# Baseline cherrypicker

## Baseball edition

Statements of the form "Jack Morris won more games in the 1980s than anyone else" are fascinating. Although they're true, they rest on cherry-picked years that may or may not illustrate a deeper truth in context. (And we see them all the time: see my college degrees cherry-picker for another area.) For baseball, there are thousands of statements just like the ones here that you can make about any single stat over the game's history--10,731, to be exact. Printed out, all the statements you could make with the data here would take about 120,000 pages, single-spaced.

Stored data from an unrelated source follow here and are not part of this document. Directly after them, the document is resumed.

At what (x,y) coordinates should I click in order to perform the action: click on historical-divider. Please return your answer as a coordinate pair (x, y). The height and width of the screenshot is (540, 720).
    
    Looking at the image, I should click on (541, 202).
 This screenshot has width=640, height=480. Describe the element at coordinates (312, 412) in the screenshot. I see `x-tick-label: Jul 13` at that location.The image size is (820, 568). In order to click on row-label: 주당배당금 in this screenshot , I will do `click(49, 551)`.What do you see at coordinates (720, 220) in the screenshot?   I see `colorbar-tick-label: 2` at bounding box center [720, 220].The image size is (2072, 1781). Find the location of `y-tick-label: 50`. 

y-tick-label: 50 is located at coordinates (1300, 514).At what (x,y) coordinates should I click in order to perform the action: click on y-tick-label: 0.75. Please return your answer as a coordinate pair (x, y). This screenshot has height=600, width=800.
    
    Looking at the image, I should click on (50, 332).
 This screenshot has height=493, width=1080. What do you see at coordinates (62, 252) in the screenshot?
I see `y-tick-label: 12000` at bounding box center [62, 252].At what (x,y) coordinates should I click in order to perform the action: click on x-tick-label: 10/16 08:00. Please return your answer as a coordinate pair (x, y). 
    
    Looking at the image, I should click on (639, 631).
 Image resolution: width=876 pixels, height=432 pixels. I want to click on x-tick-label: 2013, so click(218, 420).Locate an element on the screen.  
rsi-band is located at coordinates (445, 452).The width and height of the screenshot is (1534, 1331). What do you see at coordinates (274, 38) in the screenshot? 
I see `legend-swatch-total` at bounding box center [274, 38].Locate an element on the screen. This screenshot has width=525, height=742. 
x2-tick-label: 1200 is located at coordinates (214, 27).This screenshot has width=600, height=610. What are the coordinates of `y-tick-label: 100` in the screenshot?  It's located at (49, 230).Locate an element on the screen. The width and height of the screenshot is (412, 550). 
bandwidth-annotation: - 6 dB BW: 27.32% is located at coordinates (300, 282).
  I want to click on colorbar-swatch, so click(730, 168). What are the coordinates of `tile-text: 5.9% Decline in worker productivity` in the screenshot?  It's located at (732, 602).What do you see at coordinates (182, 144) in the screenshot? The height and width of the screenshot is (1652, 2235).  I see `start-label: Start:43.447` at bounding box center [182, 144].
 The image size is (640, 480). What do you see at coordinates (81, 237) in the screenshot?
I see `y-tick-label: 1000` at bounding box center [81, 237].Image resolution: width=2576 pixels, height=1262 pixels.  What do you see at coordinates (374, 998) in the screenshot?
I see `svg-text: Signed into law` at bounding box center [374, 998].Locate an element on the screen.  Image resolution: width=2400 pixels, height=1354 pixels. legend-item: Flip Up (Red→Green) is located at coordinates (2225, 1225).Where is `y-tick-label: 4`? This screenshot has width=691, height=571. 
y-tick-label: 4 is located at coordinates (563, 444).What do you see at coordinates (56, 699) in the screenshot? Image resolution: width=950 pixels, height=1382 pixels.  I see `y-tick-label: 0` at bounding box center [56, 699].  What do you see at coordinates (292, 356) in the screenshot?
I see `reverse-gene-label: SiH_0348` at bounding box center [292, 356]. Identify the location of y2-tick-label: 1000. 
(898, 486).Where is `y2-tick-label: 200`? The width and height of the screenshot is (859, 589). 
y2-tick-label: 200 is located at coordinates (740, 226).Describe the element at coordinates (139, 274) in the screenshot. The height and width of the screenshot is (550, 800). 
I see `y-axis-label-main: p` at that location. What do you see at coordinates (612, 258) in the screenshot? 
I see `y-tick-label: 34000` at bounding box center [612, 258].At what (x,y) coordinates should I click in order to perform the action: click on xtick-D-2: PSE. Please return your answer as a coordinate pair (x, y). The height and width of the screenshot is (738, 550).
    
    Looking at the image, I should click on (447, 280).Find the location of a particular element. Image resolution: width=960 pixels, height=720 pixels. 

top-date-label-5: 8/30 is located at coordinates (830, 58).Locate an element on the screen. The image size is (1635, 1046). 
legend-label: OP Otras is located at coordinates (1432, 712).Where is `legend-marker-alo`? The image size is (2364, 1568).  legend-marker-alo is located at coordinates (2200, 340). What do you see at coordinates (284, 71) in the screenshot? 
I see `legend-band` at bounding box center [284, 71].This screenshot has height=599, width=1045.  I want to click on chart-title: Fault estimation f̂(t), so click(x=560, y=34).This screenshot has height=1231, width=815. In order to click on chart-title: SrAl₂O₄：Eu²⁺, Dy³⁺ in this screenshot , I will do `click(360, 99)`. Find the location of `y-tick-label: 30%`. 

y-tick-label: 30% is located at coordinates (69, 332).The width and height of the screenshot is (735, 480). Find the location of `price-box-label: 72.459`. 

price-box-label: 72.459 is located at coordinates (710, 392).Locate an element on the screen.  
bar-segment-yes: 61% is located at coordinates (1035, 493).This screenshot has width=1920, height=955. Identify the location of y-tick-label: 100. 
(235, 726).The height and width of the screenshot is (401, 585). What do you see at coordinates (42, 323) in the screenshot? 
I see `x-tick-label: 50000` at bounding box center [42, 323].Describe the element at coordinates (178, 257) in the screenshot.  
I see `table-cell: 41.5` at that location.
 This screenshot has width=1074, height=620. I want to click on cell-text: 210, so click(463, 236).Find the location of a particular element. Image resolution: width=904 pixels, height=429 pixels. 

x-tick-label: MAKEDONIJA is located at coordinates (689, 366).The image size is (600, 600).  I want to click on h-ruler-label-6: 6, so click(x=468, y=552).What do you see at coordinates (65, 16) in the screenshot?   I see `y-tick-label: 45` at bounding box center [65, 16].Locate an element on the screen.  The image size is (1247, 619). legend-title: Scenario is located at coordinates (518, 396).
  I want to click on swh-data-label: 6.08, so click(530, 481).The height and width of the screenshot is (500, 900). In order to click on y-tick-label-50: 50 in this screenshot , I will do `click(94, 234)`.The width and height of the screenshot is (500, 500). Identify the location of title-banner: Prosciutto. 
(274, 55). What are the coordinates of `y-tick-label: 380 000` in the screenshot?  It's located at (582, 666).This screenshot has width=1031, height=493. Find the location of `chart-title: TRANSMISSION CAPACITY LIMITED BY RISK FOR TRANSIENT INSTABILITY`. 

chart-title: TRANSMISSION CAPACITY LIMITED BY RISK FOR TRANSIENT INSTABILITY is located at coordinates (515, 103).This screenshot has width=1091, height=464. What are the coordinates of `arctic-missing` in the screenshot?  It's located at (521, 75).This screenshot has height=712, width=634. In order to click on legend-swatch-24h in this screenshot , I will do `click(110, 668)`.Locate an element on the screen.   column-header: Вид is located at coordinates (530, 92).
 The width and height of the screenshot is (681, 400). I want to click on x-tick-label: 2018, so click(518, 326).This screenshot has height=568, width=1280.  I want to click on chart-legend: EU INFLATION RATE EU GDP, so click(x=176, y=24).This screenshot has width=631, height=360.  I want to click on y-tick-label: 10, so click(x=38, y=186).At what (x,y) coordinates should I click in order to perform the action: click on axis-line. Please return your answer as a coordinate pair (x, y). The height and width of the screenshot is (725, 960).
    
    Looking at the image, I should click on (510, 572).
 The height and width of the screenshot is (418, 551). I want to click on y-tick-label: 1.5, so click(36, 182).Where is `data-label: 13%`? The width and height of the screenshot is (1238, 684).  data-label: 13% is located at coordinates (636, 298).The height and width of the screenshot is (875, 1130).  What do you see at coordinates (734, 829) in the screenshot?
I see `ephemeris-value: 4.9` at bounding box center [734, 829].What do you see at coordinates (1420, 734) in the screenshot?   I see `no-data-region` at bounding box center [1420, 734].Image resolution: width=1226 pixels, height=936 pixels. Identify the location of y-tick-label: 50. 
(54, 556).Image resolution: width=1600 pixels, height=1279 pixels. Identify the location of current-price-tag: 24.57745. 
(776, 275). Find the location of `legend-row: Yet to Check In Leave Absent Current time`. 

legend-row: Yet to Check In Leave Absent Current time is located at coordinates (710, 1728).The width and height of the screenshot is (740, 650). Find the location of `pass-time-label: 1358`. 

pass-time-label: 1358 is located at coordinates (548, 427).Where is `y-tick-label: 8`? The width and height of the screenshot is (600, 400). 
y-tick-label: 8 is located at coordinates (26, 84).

This visualization lets you hone in on the patches of interest.

If you just run your mouse over the chart and read the text that pops up, you'll start to get the general idea. (On a phone or tablet, try tapping.) Or see below for a fuller explanation.

You can now also click on the x-axis or y-axis to turn the individual cells of just one slice of the chart, horizontal or vertical, into bars that show the size of quantities. This answers questions like "who has the record for most home runs in an 8-year period"?

## Show the all-time statistics for by players.

Longer explanation: the x axis shows the starting year for any stat: the y axis shows the length of time being measured. So, for example, if you go down 7 cells from "1940," it will look up the player who led the league in WAR for the 7 years following 1940, and show the sentence "Ted Williams led the majors with 48.28 WAR from 1940 to 1947."